== YOUR ASSIGNMENT ==
In the listing that follows, the range to quote begins at the line that has "Click the large" and ends after the line that has "Click the Open in Browser globe icon"; quote it verbatim and add nothing.

== MATERIAL TO PROCESS ==
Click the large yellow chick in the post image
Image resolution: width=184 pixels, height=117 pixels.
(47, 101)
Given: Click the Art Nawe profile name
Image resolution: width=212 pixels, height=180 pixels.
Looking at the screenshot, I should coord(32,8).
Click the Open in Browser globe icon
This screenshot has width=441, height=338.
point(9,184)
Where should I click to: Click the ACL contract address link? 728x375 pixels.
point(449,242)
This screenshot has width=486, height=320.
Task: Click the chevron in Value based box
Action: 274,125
==
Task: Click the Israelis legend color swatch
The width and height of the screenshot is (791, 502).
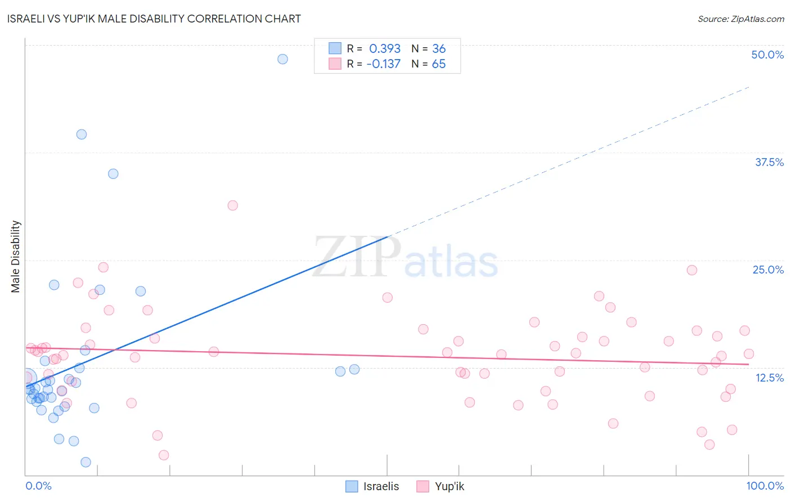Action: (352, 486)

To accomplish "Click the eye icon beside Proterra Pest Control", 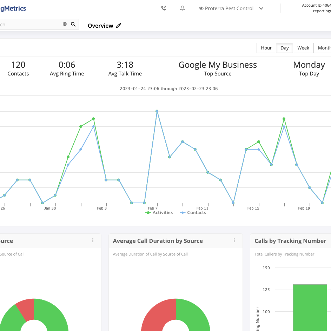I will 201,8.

== ANSWER BOX ==
Click the large yellow chick in the post image
Image resolution: width=184 pixels, height=117 pixels.
(47, 101)
Given: Click the Art Nawe profile name
Image resolution: width=212 pixels, height=180 pixels.
Looking at the screenshot, I should coord(32,8).
Click the Open in Browser globe icon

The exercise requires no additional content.